There were some fluky things that happened in Iowa State’s 77-60 win over Kansas on Saturday afternoon.

Azubuike was ruled out an hour before the game after suffering a hand injury the day before the game, forcing the Jayhawks to play a smaller lineup. That smaller lineup meant that the Cyclones could matchup perfectly with Kansas. Iowa State made 13 threes, hitting 9-of-13 in the second half, and did so while playing in front of one of the rowdiest environments in college basketball.

So I feel pretty comfortable saying that part of that result was situational and fluky.

But I also do think that Iowa State is a top ten team this season, mainly because Steve Prohm has an ideal roster for the way modern basketball is played.

He starts four wings, all of whom stand between 6-foot-4 and 6-foot-6. The smallest of the four — Talen Horton-Tucker — checks in at 240 pounds and has a 7-foot-1 wingspan. It makes them switchable and versatile on the defensive end of the floor, where Marial Shayok, Nick Weiler-Babb and Tyrese Haliburton can all guard up and down somewhere between adequately and effectively. The Cyclones are historically a team that has a reputation for being soft on the defensive end, and that’s not this group.

And I’m not sure they’ve hit their ceiling yet. The best player in the program is Lindell Wigginton, a 6-foot-2 combo-guard that returned to action in the Big 12 opener after missing about a month with a foot injury. He played just 17 minutes on Saturday and shot 2-for-11 from the floor. He’s one of three players on this roster that are skilled enough to play the point — Weiler-Babb is technically the starting point guard while Haliburton, a sneaky NBA prospect, is averaging 8.3 points, 4.5 boards, 4.2 assists and 2.1 steals while shooting 45 percent from three. Throw in Horton-Tucker, and there are now four perimeter players on this team that are averaging 3.0 assists this season.

That doesn’t include Shayok, who is the leading scorer in the Big 12 at 20.1 points, and Horton-Tucker is the only member of that perimeter rotation that is not a dangerous three-point threat.

Then throw in the fact that Michael Jacobson, who is averaging 14.5 points and 6.2 boards, is currently outplaying the most talented big man on the roster, Cameron Lard, and there is still room for Iowa State to grow.

They are for real.

3. VIRGINIA TECH IS THE BEST ACC TEAM NOT NAMED DUKE OR VIRGINIA

We haven’t spoken all that much about Virginia Tech this season, which is what tends to happen when you are a football school in a basketball conference that is overshadowed by a bigger, better program in your own state.

DATA LINES -
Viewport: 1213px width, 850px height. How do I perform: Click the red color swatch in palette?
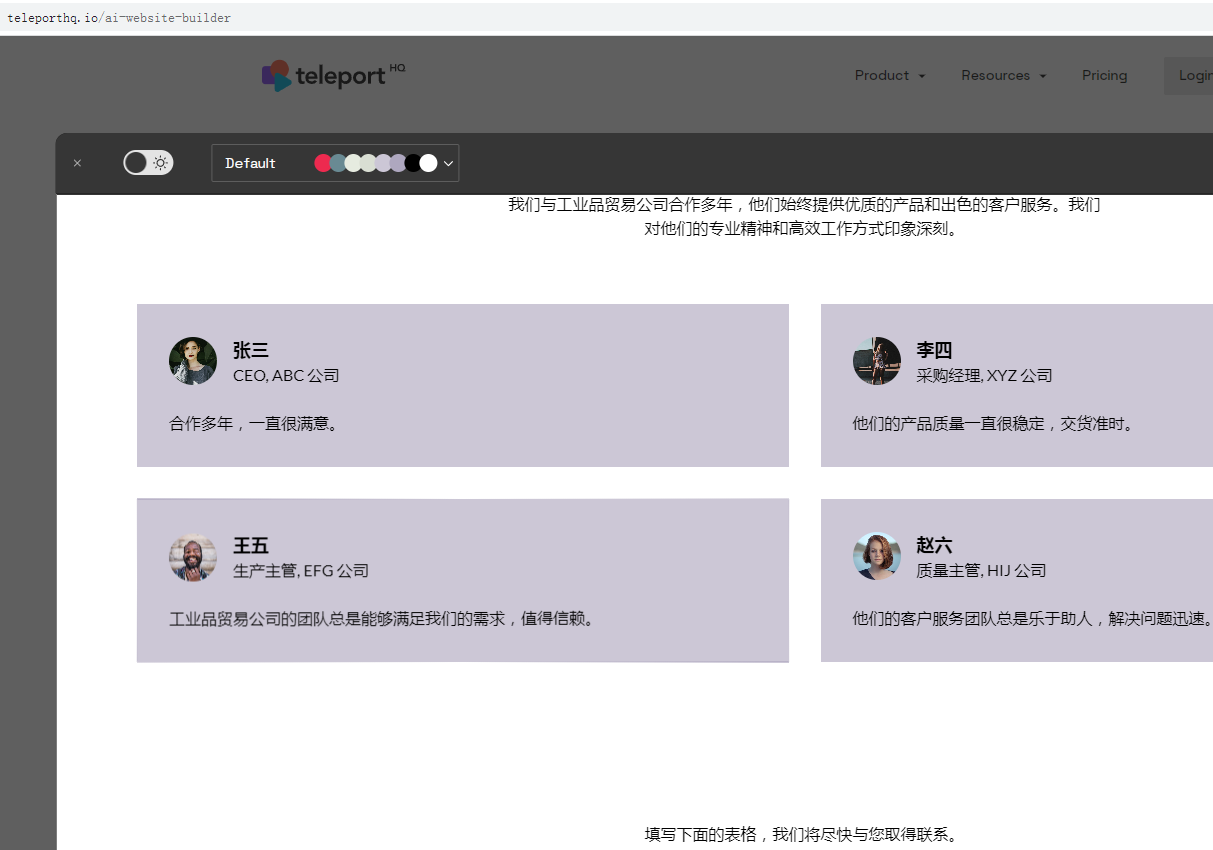pos(323,163)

WRITTEN INSTRUCTION A - In the college basketball column, return the passage from "That doesn’t include" up to and including "dangerous three-point threat.", copied word for word.
WRITTEN INSTRUCTION B - According to the college basketball column, which player leads the Big 12 in scoring, and what is his average?

REPLY A -
That doesn’t include Shayok, who is the leading scorer in the Big 12 at 20.1 points, and Horton-Tucker is the only member of that perimeter rotation that is not a dangerous three-point threat.

REPLY B - Marial Shayok leads the Big 12 in scoring at 20.1 points.